Management: Treatment of manifestations: Feeding therapy with a low threshold for clinical feeding evaluation and/or radiographic swallowing study for those with clinical signs or symptoms of dysphagia; gastrostomy tube placement may be required for persistent feeding issues. Stool softeners, prokinetics, osmotic agents, or laxatives as needed for constipation. Conductive hearing loss may respond to placement of PET; hearing aids may be helpful per otolaryngologist. Standard treatment for developmental delay / intellectual disability, neurobehavioral issues, gastroesophageal reflux disease, strabismus, refractive errors, ptosis, cleft palate, dental anomalies, scoliosis, hip dysplasia, ankle/foot anomalies, sleep disturbance, recurrent infections, renal anomalies, anomalies of the genitalia, congenital heart defects, seizures, and Wilms tumor.

Surveillance: At each visit: measure growth parameters and evaluate nutritional status and safety of oral intake; monitor for gastroesophageal reflux disease and/or constipation; assess for new manifestations such as seizures or changes in tone; monitor developmental progress and educational needs; assess for behavioral issues or changes in behavior; monitor for signs/symptoms of sleep disturbance; assess for frequent infections. Assess for signs and symptoms of scoliosis at least annually until skeletal maturity. Dental and ophthalmology evaluations at least annually or as clinically indicated. Annual audiology evaluation through childhood or as clinically indicated. No tumor screening protocol for individuals with CTCF-related disorder has been developed.

Pregnancy management: In general, women with epilepsy or a seizure disorder of any cause are at greater risk for mortality during pregnancy than pregnant women without a seizure disorder; use of anti-seizure medication (ASM) during pregnancy reduces this risk. However, exposure to ASMs may increase the risk for adverse fetal outcome (depending on the drug used, the dose, and the stage of pregnancy at which medication is taken). Discussion of the risks and benefits of using a given ASM during pregnancy should ideally take place prior to conception. Transitioning to a lower-risk medication prior to or during pregnancy may be possible.

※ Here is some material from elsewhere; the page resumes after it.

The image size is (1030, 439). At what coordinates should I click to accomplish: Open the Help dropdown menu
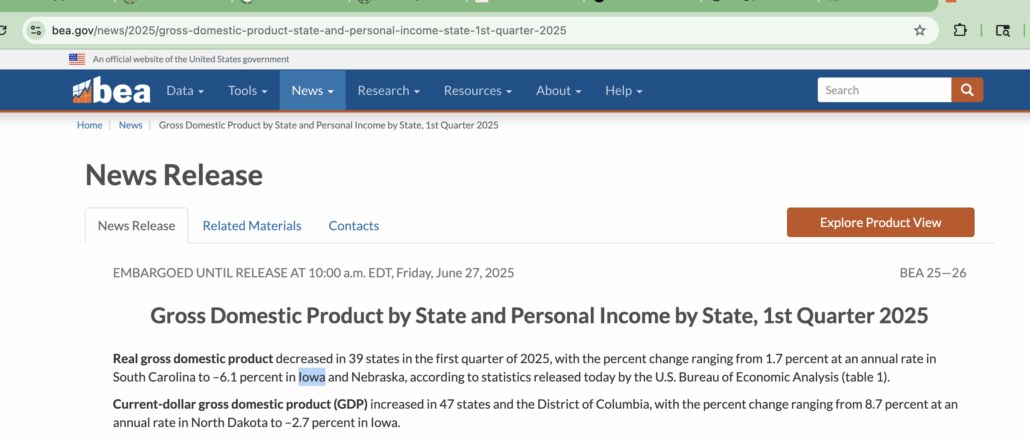pyautogui.click(x=623, y=91)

Genetic counseling: CTCF-related disorder is inherited in an autosomal dominant manner. Approximately 80% of individuals with CTCF-related disorder whose parents have undergone molecular genetic testing have the disorder as the result of a de novo CTCF pathogenic variant. If a parent of the proband is known to have the pathogenic variant identified in the proband, the risk to the sibs of inheriting the pathogenic variant is 50%. Once the CTCF pathogenic variant has been identified in an affected family member, prenatal and preimplantation genetic testing are possible.